Sub Rosa is a Brazilian rock band that was formed in 2006. The band's members were influenced by progressive rock and classic rock. Sub Rosa's debut album, "The Gigsaw (2009)", was an independent release. Due to strong sales in Europe and the United States, the album was re-released in Brazil by the label "Progressive Rock Worldwide / Megahard Records", in a remixed and remastered deluxe digipack version, with three bonus tracks and a new artwork. On 11 November 2021, the band released its second album, 11:11, in a double-CD set, once again by the label "Progressive Rock Worldwide".

==History==
Sub Rosa was originally formed by Reinaldo José, Vinicius Mendes, and Daniel Deboni in 2006; however, the trio never recorded a song together. Thereafter, they established what became a stable line-up of Reinaldo José (bass and vocals), Vinicius Mendes (guitar, keyboard and vocals), Junior Mansur (keyboard, guitar, and vocals), and Romulo Cesar (drums and vocals). This line-up recorded a demo CD in 2007, with the songs "Enslavement of Beauty," "Waiting for the Sun," and "Desvendando Mistérios,"

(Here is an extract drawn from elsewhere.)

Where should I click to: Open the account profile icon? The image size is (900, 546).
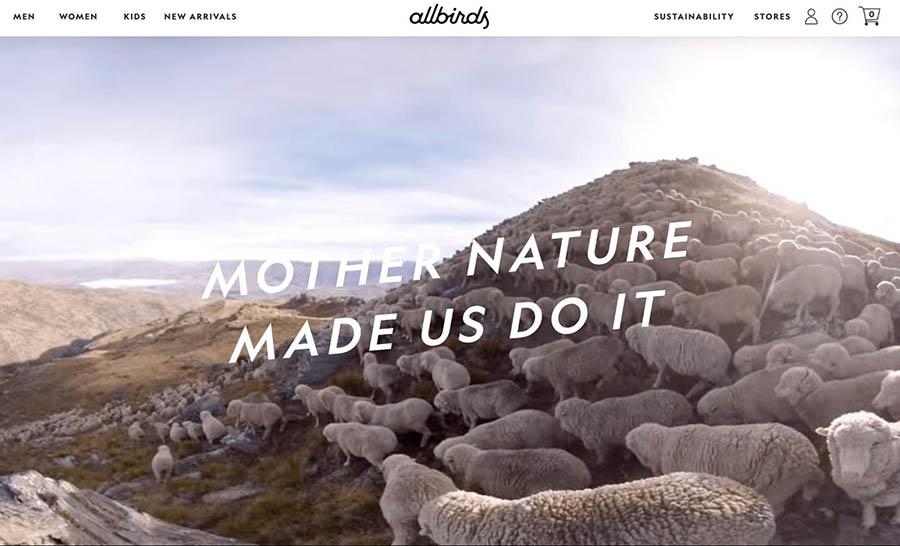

In 2008, Sub Rosa disbanded during the first recording sessions of their debut album and Reinaldo José produced the album by himself. Soon, Marcia Cristina and Glaydston Friederich (both singers) became official band members and the album was recorded with the help of some special guests.

"The Gigsaw" was released in December 2009. The band's first show took place in the "Ady Rosa de Freitas" theatre, with a new line-up: Reinaldo José (bass and vocals), Bárbara Laranjeira (drums and vocals), Márcia Cristina (vocals), Glaydston Friederich (vocals), Al Duarte (keyboard and vocals), Thiago Gil (guitar), and the special guest Daniel Laranjeira (violin).

In 2010, Sub Rosa became the winner of the "I Festival de Música Independente" (I Independent Music Festival) of the WULP Radio with the song "Equinox". The publicity from the festival piqued overseas distributors' interest in "The Gigsaw", and the increase in sales allowed the band to undertake the "USA East Coast Tour", with six shows in Miami, Fort Lauderdale, Pittsburgh, Newark, New York City, and Boston. The band covered four states in 18 days of October 2011.

In 2014, despite selling more than 14,000 CDs in the US, Asia, and Europe, Sub Rosa was not yet recognized in Brazil. The label "Progressive Rock Worldwide/Megahard Records" released "The Gigsaw" in a remixed, remastered deluxe digipack version, with three bonus tracks and new artwork. Meanwhile, the band recorded its second album, a double CD called "11:11", released on 11 November 2021.

Sub Rosa's current line-up consists of: Reinaldo José (bass and vocals), Bárbara Laranjeira (drums, keyboards and vocals), Rômulo César (drums, guitars, keyboards and vocals), Rudolf Pinto (guitar) and Antônio "ToSan" Ribeiro (keyboard).

==Oddities==
The main themes of the band are philosophy, psychology, traditional mysticism, mythology, and references to occultism. The bandleader, José, is the venerable master of a masonic lodge, called Ars Regia Therion. In several photos, he is linked in some way to the rockroses, AMORC, and other orders. Sub Rosa works in a studio called "To Mega Therion", one of the magic names of Aleister Crowley, a famed British occultist.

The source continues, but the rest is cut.